▸ REQUIREMENT
The required answer is each line in the entries below where "computer" occurs.

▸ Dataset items
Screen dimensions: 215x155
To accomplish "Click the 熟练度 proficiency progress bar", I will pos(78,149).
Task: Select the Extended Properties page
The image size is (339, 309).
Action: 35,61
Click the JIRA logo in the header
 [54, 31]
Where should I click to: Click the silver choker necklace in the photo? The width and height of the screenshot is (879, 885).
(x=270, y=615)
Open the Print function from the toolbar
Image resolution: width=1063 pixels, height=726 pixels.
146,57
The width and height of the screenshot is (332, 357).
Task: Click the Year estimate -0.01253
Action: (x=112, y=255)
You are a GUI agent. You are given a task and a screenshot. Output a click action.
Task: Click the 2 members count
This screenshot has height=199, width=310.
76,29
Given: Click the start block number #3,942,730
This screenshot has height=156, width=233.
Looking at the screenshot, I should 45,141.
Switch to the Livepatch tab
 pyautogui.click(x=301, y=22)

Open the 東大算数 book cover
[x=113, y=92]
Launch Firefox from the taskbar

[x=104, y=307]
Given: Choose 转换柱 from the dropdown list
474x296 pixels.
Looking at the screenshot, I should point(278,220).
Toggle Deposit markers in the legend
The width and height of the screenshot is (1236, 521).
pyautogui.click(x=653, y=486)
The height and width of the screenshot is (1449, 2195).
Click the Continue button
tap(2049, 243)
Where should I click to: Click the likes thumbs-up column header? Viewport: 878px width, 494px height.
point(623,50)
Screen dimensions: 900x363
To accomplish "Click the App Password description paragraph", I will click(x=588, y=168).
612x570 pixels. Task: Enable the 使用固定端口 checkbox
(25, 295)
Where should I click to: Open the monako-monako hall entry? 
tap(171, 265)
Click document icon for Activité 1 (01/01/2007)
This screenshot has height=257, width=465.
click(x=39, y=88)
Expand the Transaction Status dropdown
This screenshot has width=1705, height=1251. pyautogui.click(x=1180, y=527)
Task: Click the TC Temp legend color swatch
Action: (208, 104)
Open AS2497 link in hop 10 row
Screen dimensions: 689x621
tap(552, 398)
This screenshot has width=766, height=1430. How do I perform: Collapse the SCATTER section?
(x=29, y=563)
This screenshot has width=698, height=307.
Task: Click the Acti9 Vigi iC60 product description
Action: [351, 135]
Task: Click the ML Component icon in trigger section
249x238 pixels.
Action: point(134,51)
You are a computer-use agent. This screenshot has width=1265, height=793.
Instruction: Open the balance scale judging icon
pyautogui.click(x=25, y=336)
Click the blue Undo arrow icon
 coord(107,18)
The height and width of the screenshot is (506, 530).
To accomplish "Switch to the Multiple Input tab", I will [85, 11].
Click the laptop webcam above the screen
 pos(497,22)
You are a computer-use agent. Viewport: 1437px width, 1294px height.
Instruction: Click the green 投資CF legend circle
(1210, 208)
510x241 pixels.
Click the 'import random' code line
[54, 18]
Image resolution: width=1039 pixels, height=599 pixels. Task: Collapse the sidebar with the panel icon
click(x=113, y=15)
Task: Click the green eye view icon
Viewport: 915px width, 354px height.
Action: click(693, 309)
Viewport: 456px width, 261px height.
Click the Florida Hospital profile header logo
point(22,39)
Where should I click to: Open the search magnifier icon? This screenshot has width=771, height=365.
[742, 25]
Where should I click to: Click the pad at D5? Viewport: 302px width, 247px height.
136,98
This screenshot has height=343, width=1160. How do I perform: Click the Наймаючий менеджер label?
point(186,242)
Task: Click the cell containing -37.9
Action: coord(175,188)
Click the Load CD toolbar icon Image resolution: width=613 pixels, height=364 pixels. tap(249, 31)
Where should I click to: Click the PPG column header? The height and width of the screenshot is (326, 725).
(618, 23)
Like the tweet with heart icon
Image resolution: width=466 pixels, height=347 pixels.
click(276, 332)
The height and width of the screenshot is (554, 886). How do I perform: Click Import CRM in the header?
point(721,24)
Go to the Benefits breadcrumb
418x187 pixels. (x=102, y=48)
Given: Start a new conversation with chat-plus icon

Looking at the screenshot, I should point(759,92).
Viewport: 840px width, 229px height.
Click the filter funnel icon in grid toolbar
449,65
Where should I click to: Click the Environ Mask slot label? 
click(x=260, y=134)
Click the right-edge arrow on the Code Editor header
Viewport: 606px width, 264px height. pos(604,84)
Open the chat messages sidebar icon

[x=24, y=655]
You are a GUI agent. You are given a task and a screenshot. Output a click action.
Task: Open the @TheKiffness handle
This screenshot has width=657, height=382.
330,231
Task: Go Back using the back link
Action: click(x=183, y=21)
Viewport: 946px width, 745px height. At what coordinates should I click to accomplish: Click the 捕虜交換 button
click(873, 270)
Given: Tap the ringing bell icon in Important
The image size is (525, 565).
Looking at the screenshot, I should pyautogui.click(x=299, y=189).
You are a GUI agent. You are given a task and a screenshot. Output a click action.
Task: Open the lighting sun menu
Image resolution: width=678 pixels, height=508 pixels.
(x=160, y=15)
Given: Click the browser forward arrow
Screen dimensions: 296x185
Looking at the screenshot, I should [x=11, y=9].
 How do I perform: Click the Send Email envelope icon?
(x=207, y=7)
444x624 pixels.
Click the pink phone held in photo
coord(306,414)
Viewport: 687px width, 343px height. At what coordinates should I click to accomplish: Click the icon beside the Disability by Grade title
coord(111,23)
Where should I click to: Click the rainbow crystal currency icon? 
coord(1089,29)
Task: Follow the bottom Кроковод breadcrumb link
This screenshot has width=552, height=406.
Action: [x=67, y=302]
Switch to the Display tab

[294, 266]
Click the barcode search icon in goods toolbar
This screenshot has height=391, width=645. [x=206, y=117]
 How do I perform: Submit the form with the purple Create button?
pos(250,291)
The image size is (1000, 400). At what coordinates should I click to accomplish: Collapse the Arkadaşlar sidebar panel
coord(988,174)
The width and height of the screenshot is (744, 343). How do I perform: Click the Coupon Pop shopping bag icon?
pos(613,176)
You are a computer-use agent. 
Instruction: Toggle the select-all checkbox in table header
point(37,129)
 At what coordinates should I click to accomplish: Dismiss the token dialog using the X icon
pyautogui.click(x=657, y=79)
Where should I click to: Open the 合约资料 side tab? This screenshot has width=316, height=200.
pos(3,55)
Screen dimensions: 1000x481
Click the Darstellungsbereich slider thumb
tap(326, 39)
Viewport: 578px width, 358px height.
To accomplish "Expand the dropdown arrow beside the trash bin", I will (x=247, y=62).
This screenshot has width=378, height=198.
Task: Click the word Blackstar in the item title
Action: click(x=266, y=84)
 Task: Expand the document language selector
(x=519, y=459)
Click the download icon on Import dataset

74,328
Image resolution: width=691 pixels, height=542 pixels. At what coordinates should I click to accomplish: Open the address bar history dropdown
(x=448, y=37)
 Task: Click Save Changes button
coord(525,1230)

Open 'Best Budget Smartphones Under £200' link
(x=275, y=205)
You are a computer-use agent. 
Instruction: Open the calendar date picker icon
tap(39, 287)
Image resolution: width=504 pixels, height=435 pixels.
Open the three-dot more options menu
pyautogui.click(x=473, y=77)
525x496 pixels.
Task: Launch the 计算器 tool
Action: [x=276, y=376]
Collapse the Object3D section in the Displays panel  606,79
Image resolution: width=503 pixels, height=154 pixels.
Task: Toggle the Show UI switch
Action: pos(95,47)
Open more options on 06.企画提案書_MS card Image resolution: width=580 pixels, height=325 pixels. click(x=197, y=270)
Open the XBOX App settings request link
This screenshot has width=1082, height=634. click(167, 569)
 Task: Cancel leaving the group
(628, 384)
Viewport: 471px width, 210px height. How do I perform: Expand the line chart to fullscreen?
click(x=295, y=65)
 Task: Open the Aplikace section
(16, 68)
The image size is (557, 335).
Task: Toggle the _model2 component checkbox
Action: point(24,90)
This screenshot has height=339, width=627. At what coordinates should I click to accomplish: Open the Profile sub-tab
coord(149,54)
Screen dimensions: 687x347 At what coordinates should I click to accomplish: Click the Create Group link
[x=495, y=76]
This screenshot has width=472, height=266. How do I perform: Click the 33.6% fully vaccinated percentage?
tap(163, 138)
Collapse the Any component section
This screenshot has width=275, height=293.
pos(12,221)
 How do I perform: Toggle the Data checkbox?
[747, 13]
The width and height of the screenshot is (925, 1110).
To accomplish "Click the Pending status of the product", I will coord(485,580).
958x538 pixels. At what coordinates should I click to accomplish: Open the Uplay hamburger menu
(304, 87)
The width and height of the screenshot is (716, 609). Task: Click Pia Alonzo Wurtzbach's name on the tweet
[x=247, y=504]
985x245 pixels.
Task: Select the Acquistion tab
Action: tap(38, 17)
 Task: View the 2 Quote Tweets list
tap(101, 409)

▸ SOLUTION TO THIS PROBLEM
You are a computer-use agent. This screenshot has width=1265, height=793.
You are a computer-use agent. Viewport: 1437px width, 1294px height.
You are a computer-use agent. 
You are a computer-use agent. 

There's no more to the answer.